‘One Battle After Another’: Were the radical groups based on real cults?

Paul Thomas Anderson has done it again.

Few directors who have ever held a camera can claim to have a filmography as respected as PTA. Boogie Nights, Magnolia, Punch-Drunk Love, There Will Be Blood, and The Master are up there with the greatest streaks in the history of western cinema, and 2025 saw the release of his biggest film to date: One Battle After Another.

A gritty mix of screwball comedy and guerrilla warfare action thrills with a career-best Leonardo DiCaprio as the big, beating, counter-cultural heart at the centre of it. The film was also notable for Anderson going back to a well of inspiration he’d been to once before.

2014 saw the release of Inherent Vice, an adaptation of the novel by the same name by Thomas Pynchon. Over a decade later, Anderson decided to adapt another of Pynchon’s novels, Vineland, into what would eventually become One Battle After Another. However, just because the movie is based on a novel doesn’t mean that there weren’t elements of truth running through both of them. In fact, several of the freedom fighter cells depicted in the movie are based on real-life radical activist groups throughout history.

The main one is the cell that several of the film’s main characters operated in.

A decade and a half before the film’s present-day segments, DiCaprio’s paranoid, drug-addled ex-revolutionary dad Bob Ferguson and the mother of his child, Perfidia Beverly Hills, ran with the far-left militant group The French 75. A group of freedom fighters who, in the opening scene of the film, are seen liberating kidnapped immigrants from a government detention centre. While a group of militants doing something that seems shockingly cool seems like fiction, it turns out that they were based on a similar group from the 1960s.

‘One Battle After Another’- Were the radical groups based on real cults?
Credit: Dangerous Minds / FBI

So, who were the freedom fighters in One Battle After Another based on?
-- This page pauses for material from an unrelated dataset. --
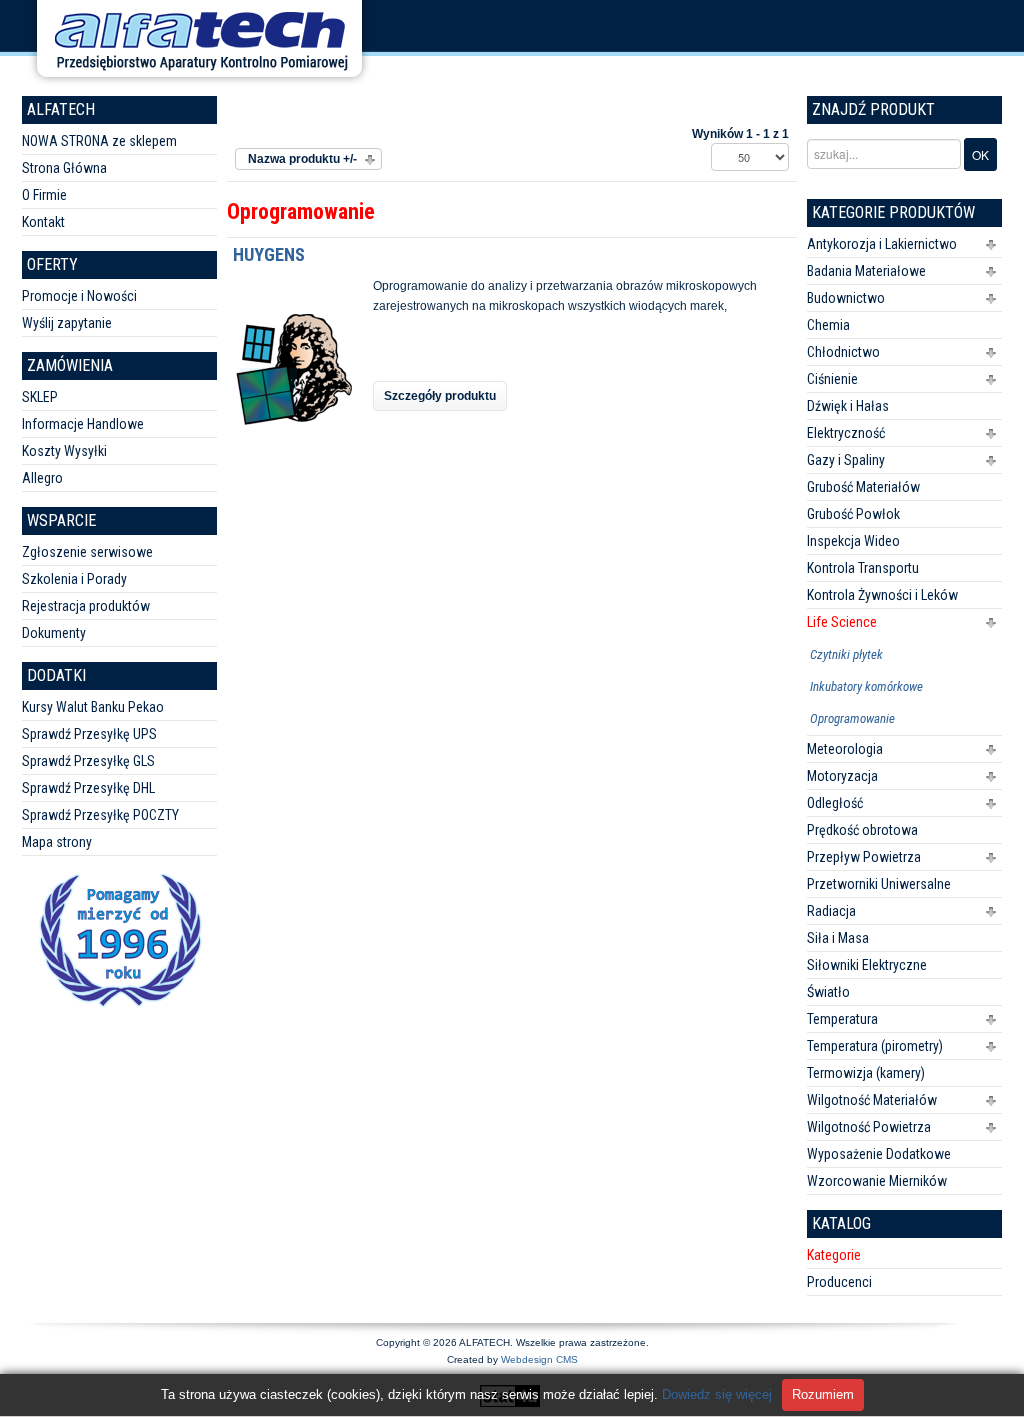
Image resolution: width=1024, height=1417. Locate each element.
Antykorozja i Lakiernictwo (882, 244)
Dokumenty (54, 633)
In the Ann Arbour campus of the University of Michigan in 1969, the first iteration of the far-left militant organisation the Weather Underground was formed.

Taking their name from a lyric in Bob Dylan’s ‘Subterranean Homesick Blues’ (they were students in the 1960s after all), the Weather Underground spent the next decade waging a self-proclaimed war against the American government. Conducting bombing raids on government buildings in response to the government’s imperialist actions of the time.
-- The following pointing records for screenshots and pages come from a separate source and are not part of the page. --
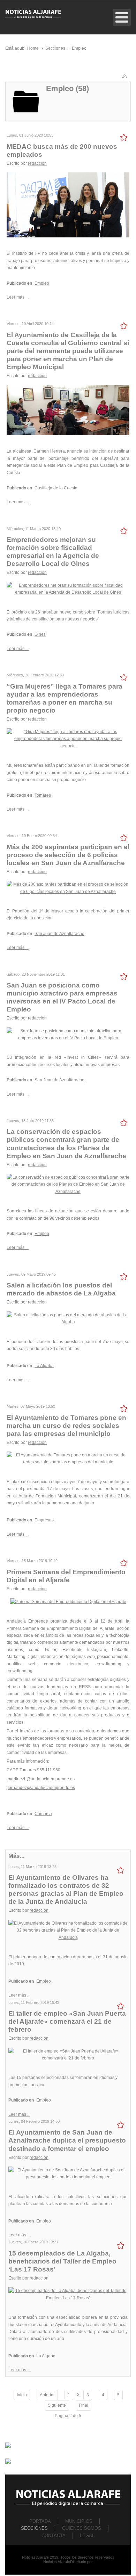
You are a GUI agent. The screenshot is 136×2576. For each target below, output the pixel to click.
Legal (87, 2535)
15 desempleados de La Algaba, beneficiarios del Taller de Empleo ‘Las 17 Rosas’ (62, 2261)
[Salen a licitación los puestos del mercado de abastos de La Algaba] (68, 1318)
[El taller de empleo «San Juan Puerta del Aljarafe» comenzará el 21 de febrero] (68, 2054)
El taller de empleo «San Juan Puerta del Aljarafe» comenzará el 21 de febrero (67, 2021)
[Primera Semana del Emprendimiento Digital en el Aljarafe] (68, 1601)
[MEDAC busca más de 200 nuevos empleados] (68, 204)
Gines (40, 634)
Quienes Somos (81, 2528)
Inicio (22, 2394)
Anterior (47, 2394)
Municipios (78, 2521)
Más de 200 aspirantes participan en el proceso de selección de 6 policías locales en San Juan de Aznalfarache (68, 855)
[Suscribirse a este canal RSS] (125, 77)
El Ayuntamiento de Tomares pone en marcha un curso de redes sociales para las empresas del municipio (66, 1425)
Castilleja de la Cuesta (56, 488)
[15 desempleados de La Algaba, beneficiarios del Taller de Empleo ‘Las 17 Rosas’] (68, 2294)
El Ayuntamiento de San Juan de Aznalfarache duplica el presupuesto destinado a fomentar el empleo (67, 2140)
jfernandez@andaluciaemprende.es (41, 1787)
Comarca (43, 1813)
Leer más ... (18, 297)
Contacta (53, 2535)
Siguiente (57, 2405)
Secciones (34, 2528)
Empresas (44, 1520)
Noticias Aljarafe (56, 2562)
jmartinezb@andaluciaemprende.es (41, 1779)
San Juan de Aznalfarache (59, 933)
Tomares (43, 795)
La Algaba (44, 1365)
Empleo (42, 283)
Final (83, 2405)
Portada (40, 2521)
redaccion (37, 163)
When the US government invaded Laos, the WU responded by bombing the US Capitol building. When the government authorised a bombing raid on Hanoi, the WU responded in kind, this time on the Pentagon. One can only wonder why Anderson thought this would be a story that resonates with so many people in 2025. The Weather Underground weren’t the only group in the film with a real-life counterpart, though.

Without wanting to spoil too much, a convent of weed-growing nuns known as the Sisters of the Brave Beaver play a crucial part in the film’s second act.

This may sound like a fragment from one of Pynchon’s wackier genre ideas. However, not only is there an actual marijuana dispensary operating in California that uses nun-related imagery as part of their branding, called the Sisters of the Valley, but they also assisted with the creation of the fictional nunnery!

The truth really is sometimes stranger than fiction, even in a film as grounded and spectacular as One Battle after Another.